• [Task goal]
The required output is the exact run of lines from the one that contains "You are a GUI" to the end of the data, with every picture left out.

**** Task input

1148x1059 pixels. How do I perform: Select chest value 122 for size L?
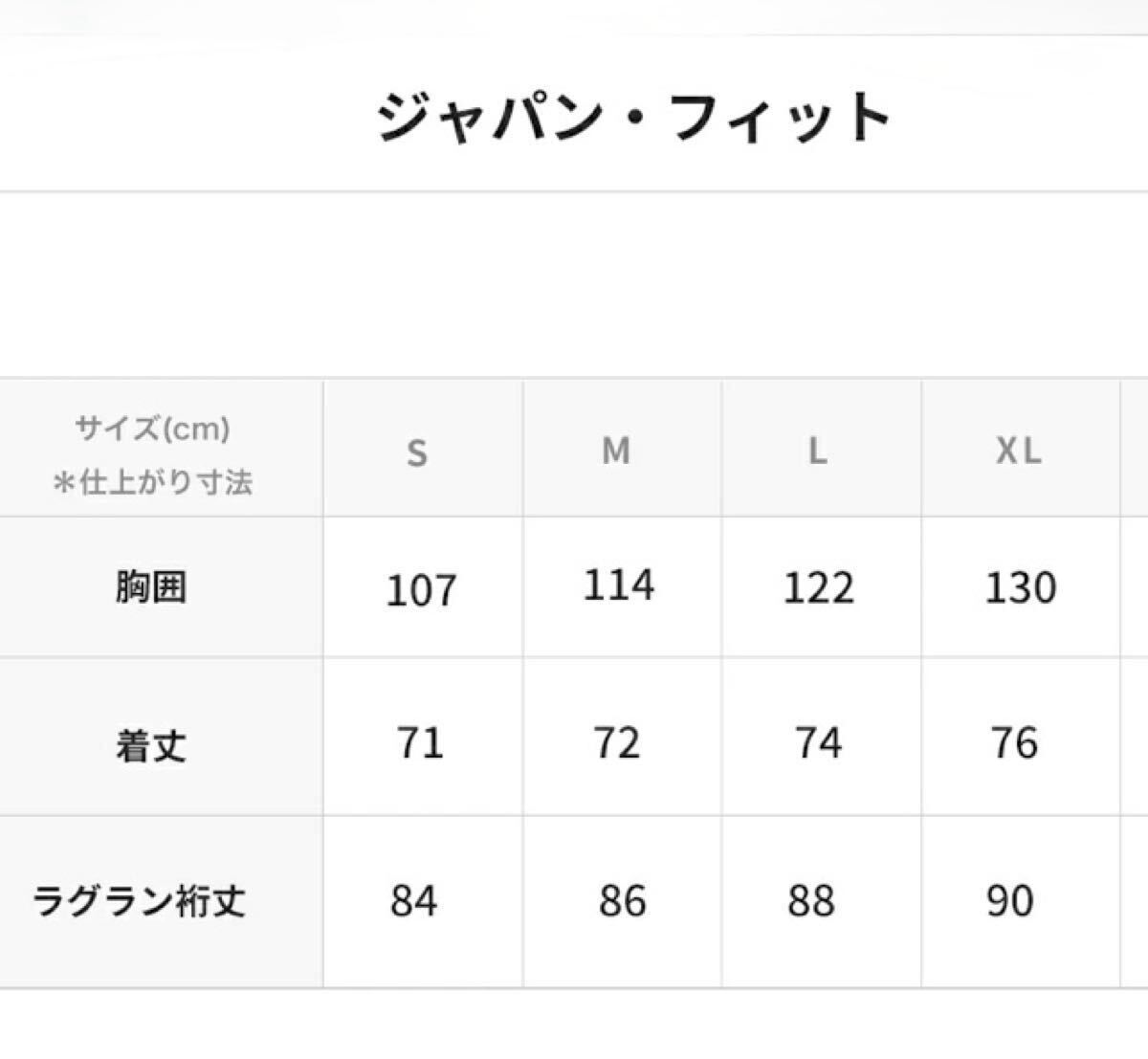tap(819, 587)
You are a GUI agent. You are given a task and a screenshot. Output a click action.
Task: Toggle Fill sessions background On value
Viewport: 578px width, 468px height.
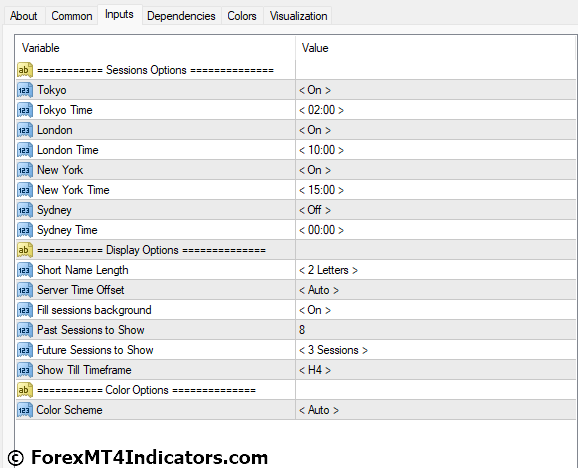pos(315,310)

********

• [Written response]
You are a GUI agent. You are given a task and a screenshot. Output a click action.
Task: Toggle Fill sessions background On value
Viewport: 578px width, 468px height.
pos(315,310)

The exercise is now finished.